Freeride mode pulls the entire derailleur back a few degrees which helps with chain tension on the lowest cog when running a 28T+ cassette. Mine is in freeride mode with an 11-34 cassette and it shifts beautifully. also the multishifts is pretty awesome. I can downshift like 4 or 5 gears at a time and upshift 3. You should note that the max teeth stated on the saint site is 28T for dh mode and 36T for fr mode. However during testing, they found that it is best not to go over 27T in dh mode and 34T in fr mode.


----------



## mik8yu (Jul 25, 2012)

thanks guys. do u think saint would be a bit over the top for (aggressive) all mountain riding? I love the saint brakes, been using it for a while and am thinking of getting the derailleur and dump the xtr... mainly for durability and it's short cage design.


----------



## eurospek (Sep 15, 2007)

mik8yu said:


> thanks guys. do u think saint would be a bit over the top for (aggressive) all mountain riding? I love the saint brakes, been using it for a while and am thinking of getting the derailleur and dump the xtr... mainly for durability and it's short cage design.

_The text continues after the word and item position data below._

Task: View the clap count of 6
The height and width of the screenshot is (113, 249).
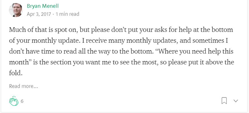Action: tap(22, 101)
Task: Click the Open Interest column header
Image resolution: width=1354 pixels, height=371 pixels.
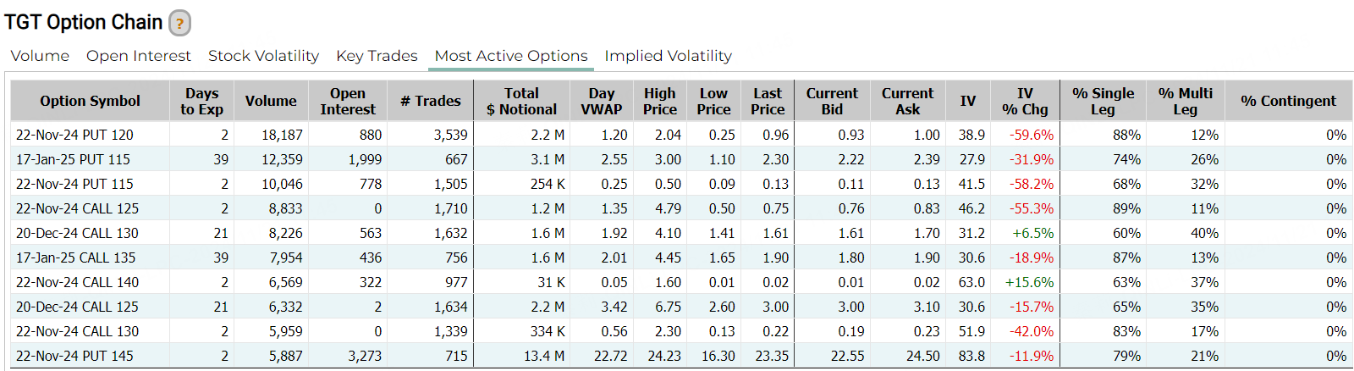Action: pyautogui.click(x=347, y=101)
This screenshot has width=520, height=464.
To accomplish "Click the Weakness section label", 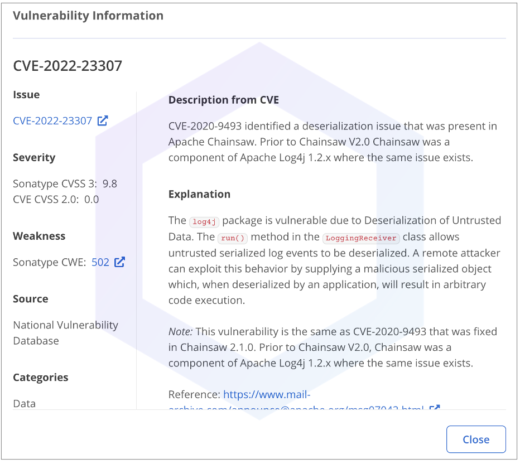I will [x=39, y=236].
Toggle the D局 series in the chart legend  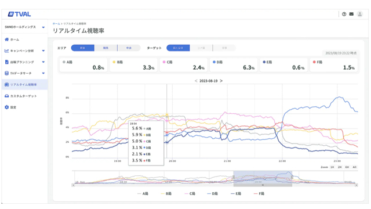click(x=213, y=193)
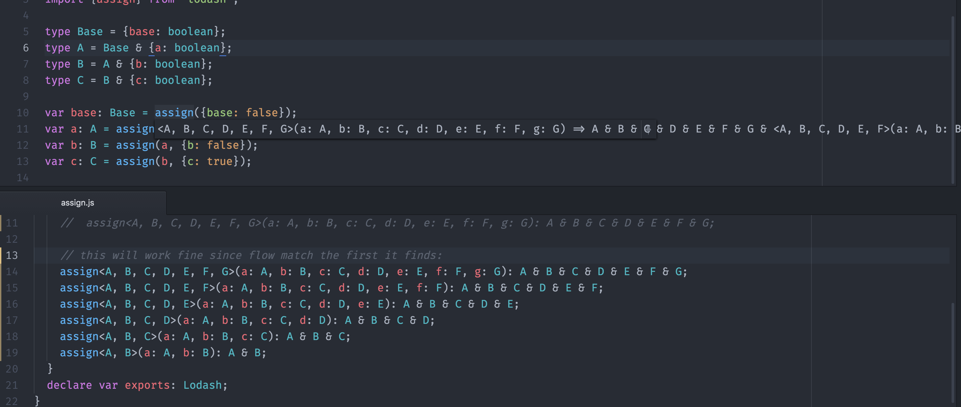Click the highlighted assign call on line 10
961x407 pixels.
point(174,113)
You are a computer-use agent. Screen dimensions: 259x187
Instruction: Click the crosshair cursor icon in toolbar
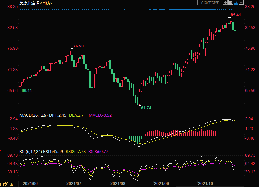coord(226,3)
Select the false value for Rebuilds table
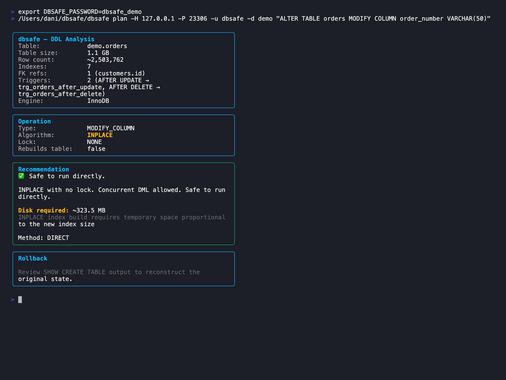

I don't think so. I'm rocking a Saint M810 SS and a 12-36 cassette, it works wonderfully for my All-Mountain needs on the Honzo.

Plus it's the only legitimate short cage derailleur that is currently available from Shimano, apart from modding an XTR M972.


----------



## rnm410 (Mar 19, 2012)

Any comparison to zee 640 or sram type 2? 
Thanks


----------



## colk45 (Apr 17, 2011)

Sram XO type 2 seemed good when I used it, I just felt that the Saint and XT stuff was way nicer.


----------



## jimarin (Mar 19, 2005)

I'm running a saint shifter w zee rear. So far I'm very impressed. Very precise, bike is near silent, and the multi- release is something you didn't realize you need until you ride it. Up shifting 2 at a time is huge.


----------



## Trail_Blazer (May 30, 2012)

frango said:


> The only question is, which shifter to get?


The (old) 9 speed XTR shifter.


----------